Alas, the figure who came noiselessly out of the trees was no priest. He was tall and fair and beautiful, and the sparks that swarmed in Wulfstan’s vision seemed to cluster around his head and make his grim grey eyes and his tight knife-blade of a mouth glow silver, uncanny and awe-inspiring. The bow at his back curved over something hunched in the centre of his spine, like folded wings.

An elf. Or an angel? The fight went out of Wulfstan on a tide of his pumping blood. He was too lightheaded to be properly afraid. There seemed something inevitable about this, something familiar, as though he should recognise a crossroads on a path he had turned down a long time ago. His senses had begun to leave him. How could either elf or angel ever be familiar?

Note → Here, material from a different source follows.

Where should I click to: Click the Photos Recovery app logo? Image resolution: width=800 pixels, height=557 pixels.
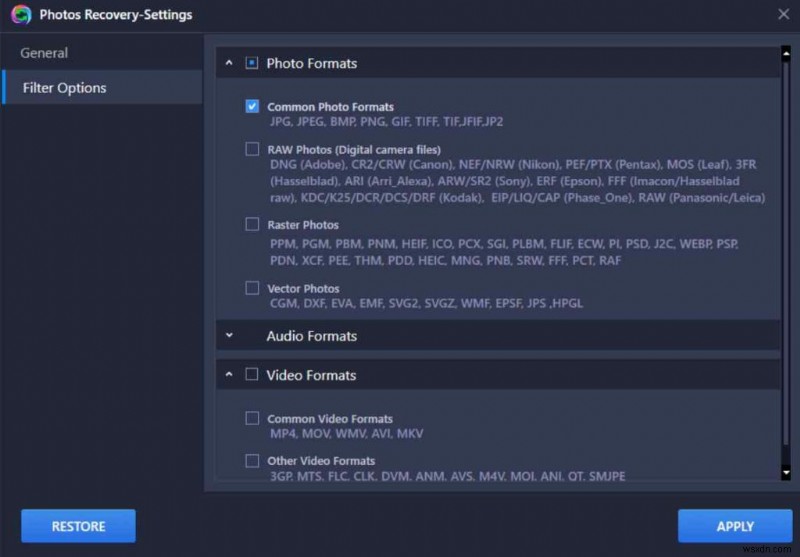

The creature knelt by Wulfstan’s side and pressed a long hand to his wound. The bolt of pain felled him like one of its arrows, so that he did not have time to solve the puzzle or shed a tear over his own damnation.

Chapter Eight

Many times, Leofgar thought, as he took his knife to the fine linen skirts of the fallen warrior’s undertunic, he had told his master that he did not believe in wyrd. He revolted against the thought of fate as he revolted against the idea of being told what to do by anyone. But if this was not proof, he did not know what was.

Wadding half the linen into a pad, he laid it atop the bleeding wound and weighed it down with the man’s sword and seax. There were sounds of scrabbling behind him, and the youth—propped against a tree by the path’s edge—breathed like a saw around a fully awake pain. He dared not do more for…

He cast his disciplined mind back to blood-month in Uisebec, opened up his memories of their meeting. Replayed in his thoughts all the words that had been spoken, behind him as well as to his face. Ah. A name.

He did not dare do more for Wulfstan until the outlaws were dealt with.

Straightening, he pulled an arrow from the quiver at his belt and nocked it, but did not draw. He turned over the first body with his foot. This man had an arrow through his throat. The marshy ground beneath him was soggy with crimson, but Leofgar still leaned down and felt for the heartbeat under his skin. Nothing.

Good. That was good.

He padded to the next, from whom his fletchings stuck out like the bristles of a hog. Backbone and skull broken, and he did not breathe. Good.

The handless man lay in his own pool of gore, as dead as meat, but Leofgar double-checked before he allowed himself to tally that one too as none of his concern. With those over, the harder task began.

He stooped to take up a fallen branch, threw it hard at the outlaw who lay facedown, sobbing into the grass. “You. Look at me.”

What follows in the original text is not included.